How to copy a modified state_dict into a models state_dict

I am trying to copy a modified state_dict from a model that was pruned (e.g. reducing the 0 dimension of one of the tensors by 1). The models have the same keys, the only difference is the dimensions of the tensors. I made a wrapper class to handle pruned networks as seen below:

class PrunedNetwork():
    def __init__(self, network):
        self.network = network

    def __getattr__(self, name):
        return getattr(self.network, name)

    def forward(self, *args, **kwargs):
        self.network.forward(*args, **kwargs)
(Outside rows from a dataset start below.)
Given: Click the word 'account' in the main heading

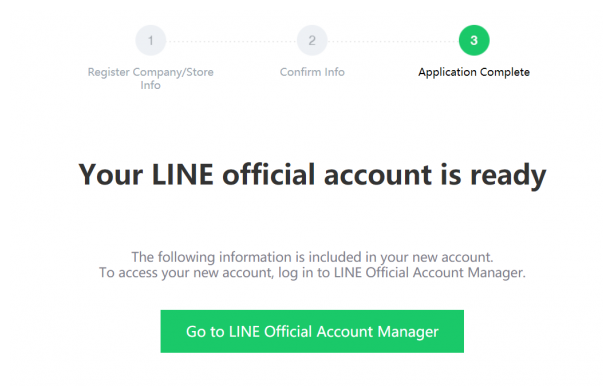Looking at the screenshot, I should click(377, 175).
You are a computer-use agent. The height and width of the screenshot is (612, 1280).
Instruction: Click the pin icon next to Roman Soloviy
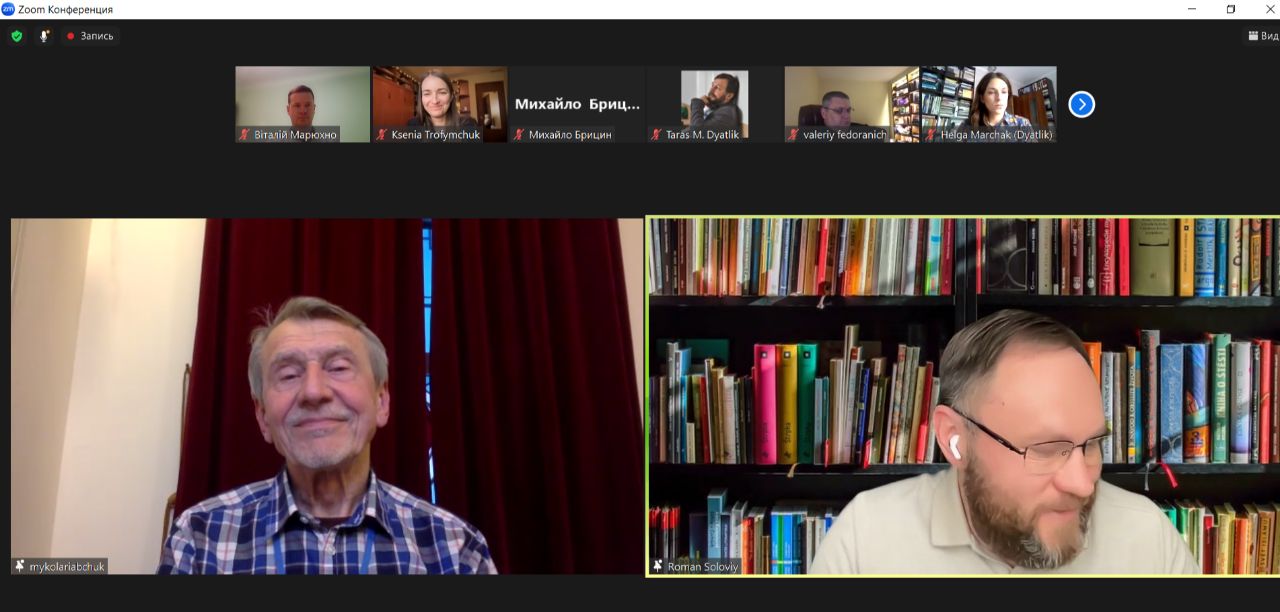point(657,566)

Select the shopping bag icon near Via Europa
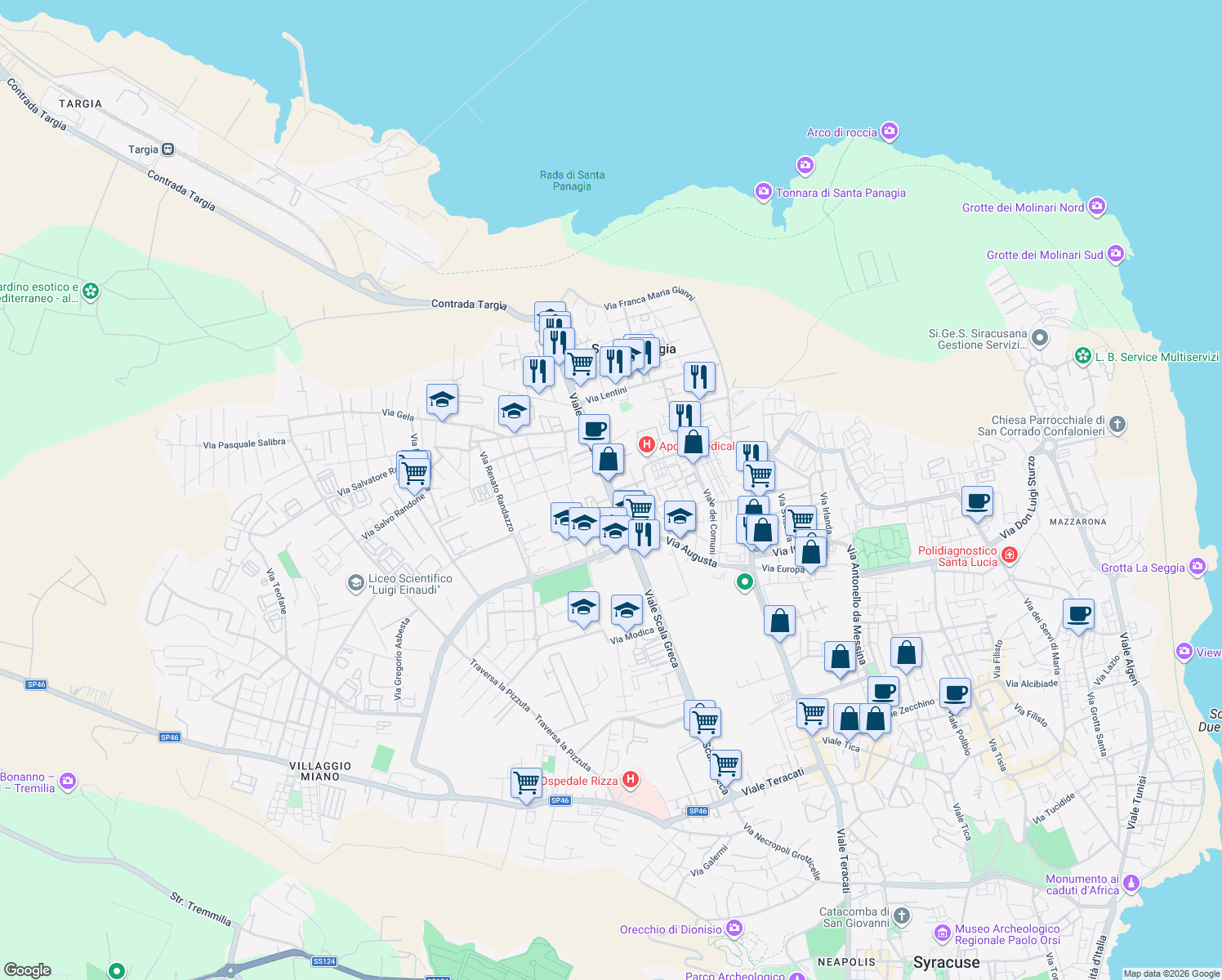coord(809,552)
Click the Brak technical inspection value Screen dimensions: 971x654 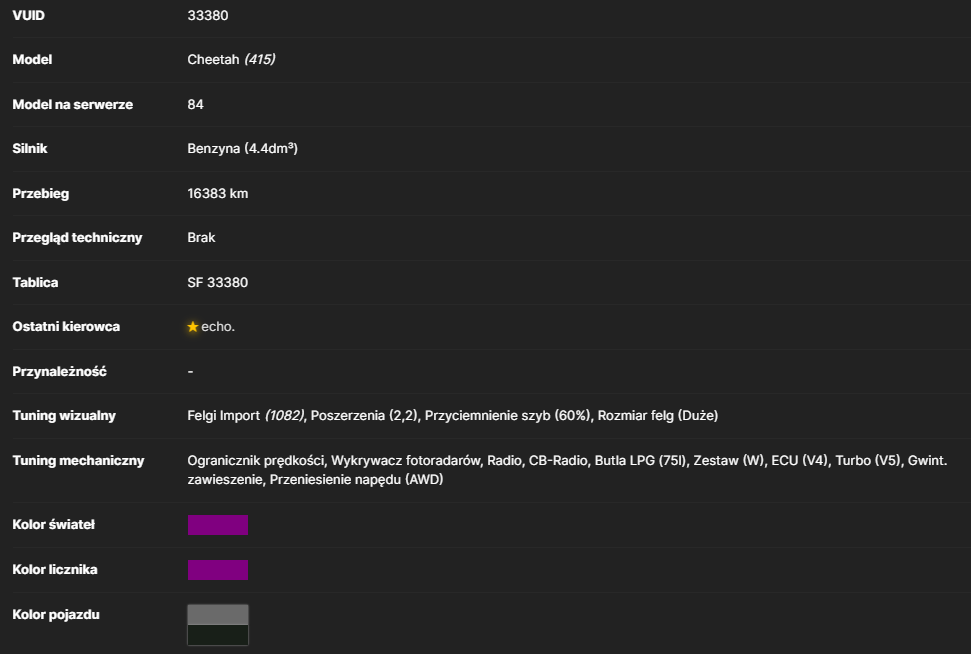[201, 238]
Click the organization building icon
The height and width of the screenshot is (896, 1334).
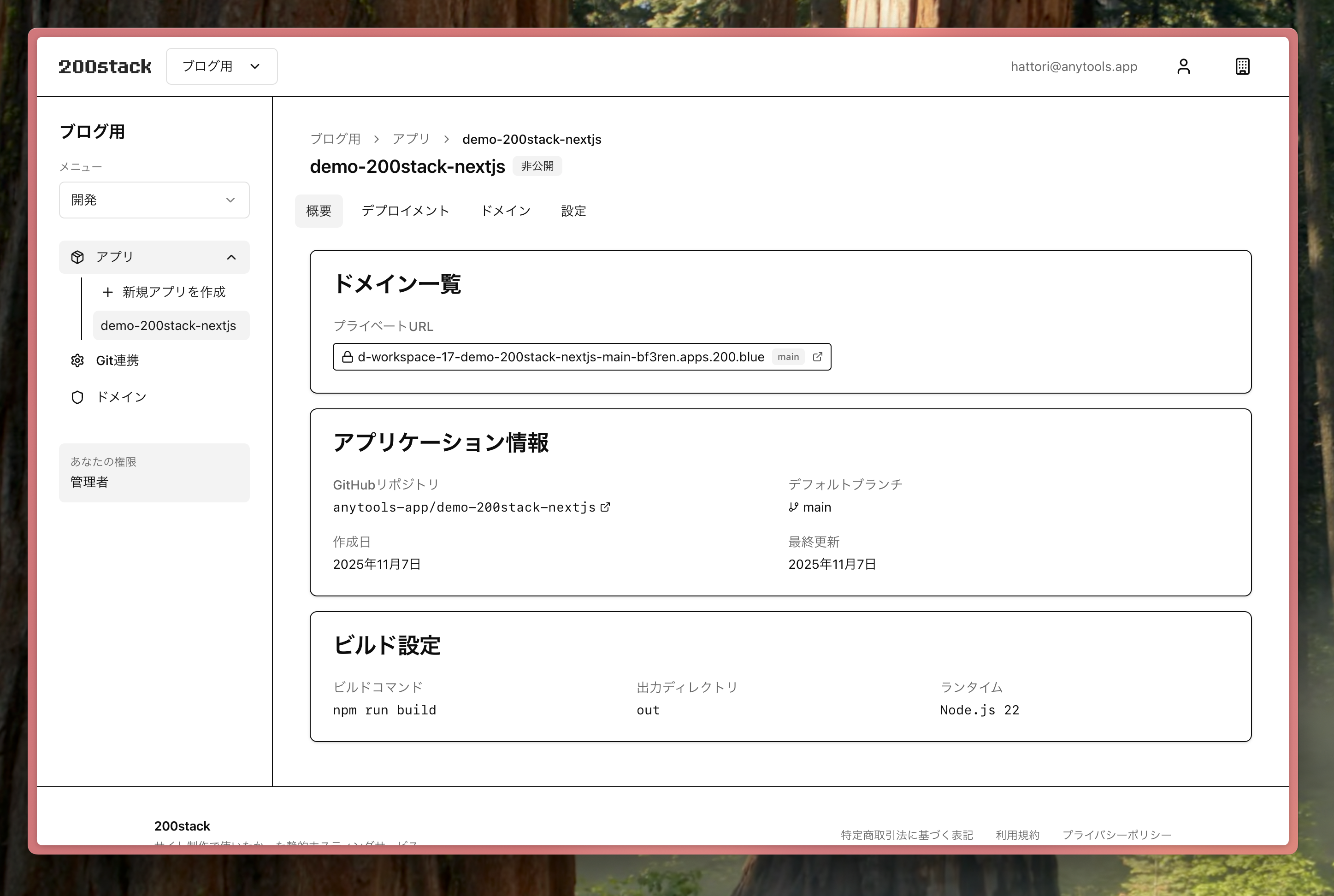1242,66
    def save(self, filename):
        self.network.save(filename)

    def load(self, filename):
        new_state_dict = torch.load(filename, 'cpu')

        for param_tensor in self.network.state_dict():
            print(param_tensor, "\t", self.network.state_dict()[param_tensor].size())

        # TODO: copy new_state_dict into state_dict
        # The following attempt doesn't work
        keys = self.network.state_dict().keys()
        for key in keys:
            self.network.state_dict()[key] = new_state_dict[key]
        
        self.network.load(filename)

The tensors aren’t being copied over to the model.

I think you are only accessing a copy of the parameters data here:

Why not just this ?

    def load(self, filename):
        new_state_dict = torch.load(filename, 'cpu')
        self.network.load_state_dict(new_state_dict)

EDIT:

The above won’t work if the dimensions don’t match. So, in your case, I would recreate all network from scratch but having the right dimensions, and simply do a self.network.load_state_dict(...), like below:

import torch

net = torch.nn.Linear(2, 2)
new_state_dict = {'weight': torch.rand(1, 2), 'bias': torch.rand(1)}

net.load_state_dict(new_state_dict) # <- this won't work

new_net = torch.nn.Linear(2, 1)
new_net.load_state_dict(new_state_dict) # <- this works

@LeviViana The problem is I currently have about 20 weight files of pruned networks (more on the way) so recreating every network by hand isn’t really doable. The goal is to read a network from a config file, edit the tensor dimensions to be the same as the pruned weight file and then load in the weights.

Another thing I don’t understand is that

self.network.state_dict()[param_tensor][0][0] = 0

sets the values of this tensors dimension to 0 but assigning the full tensor doesn’t retain the changes.

@ptrblck @albanD , since you’ve helped me before I was wondering if you had any idea? Thank you in advance.

Hi,

As mentioned by @LeviViana, self.network.state_dict()[key] = new_state_dict[key] changes the dictionary created when calling self.network.state_dict() (not the Tensor). So it won’t modify the network itself.
self.network.state_dict()[param_tensor][0][0] = 0 does change the original Tensor, because the indexing returns a view of the original Tensor that you modify.
The right way to change the whole Tensor is to change it inplace, not the dict: self.network.state_dict()[key].copy_(new_state_dict[key])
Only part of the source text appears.